Written request: Transcribe word for word the stretch from the line that contains "Where should I" through the line that contains "point(52,540)", leaving out the pictures.

Dataset records:
****************

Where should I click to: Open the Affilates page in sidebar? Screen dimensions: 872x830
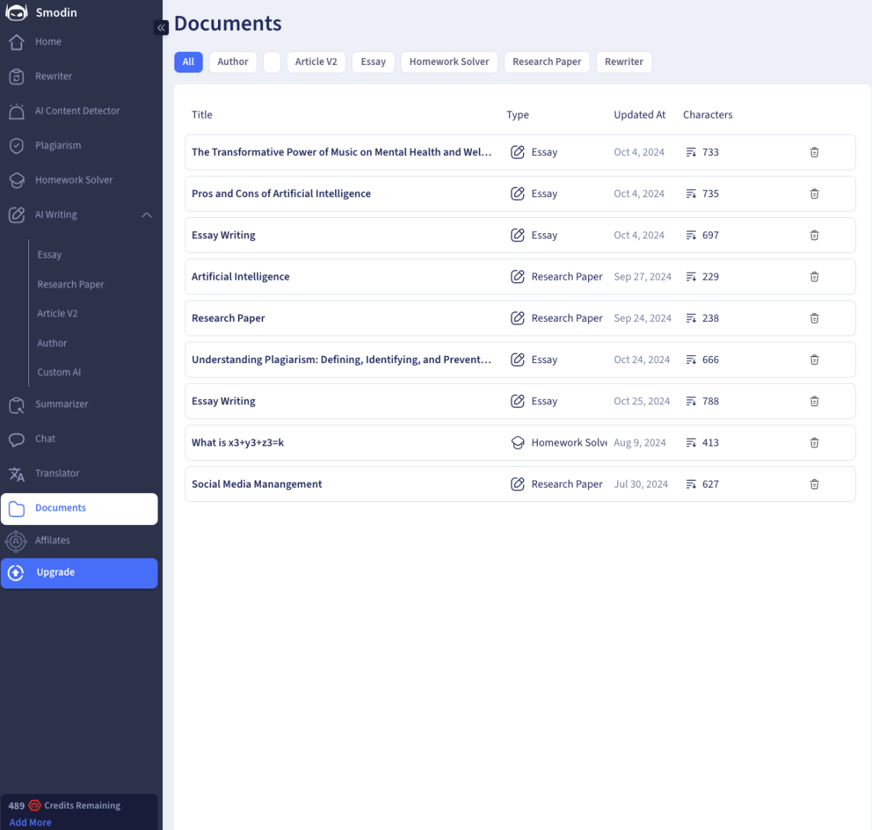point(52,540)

****************

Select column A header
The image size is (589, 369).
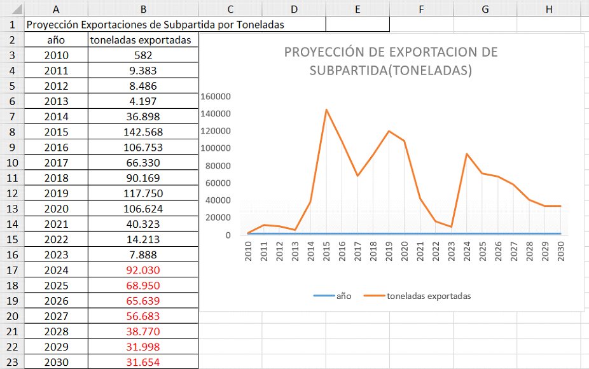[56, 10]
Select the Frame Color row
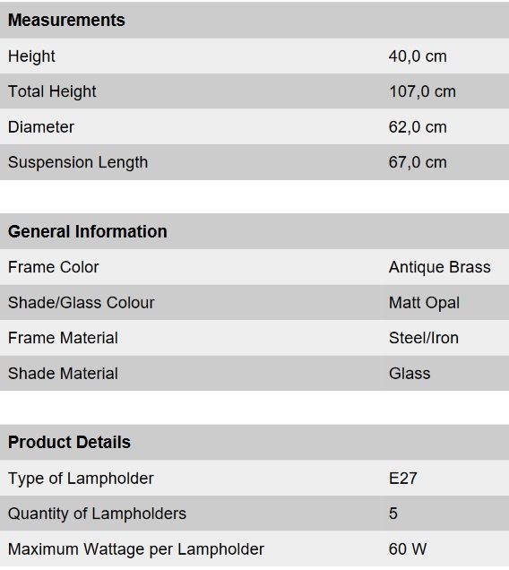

****************

Task output:
Where should I click to: Open the Affilates page in sidebar? Screen dimensions: 872x830
point(52,540)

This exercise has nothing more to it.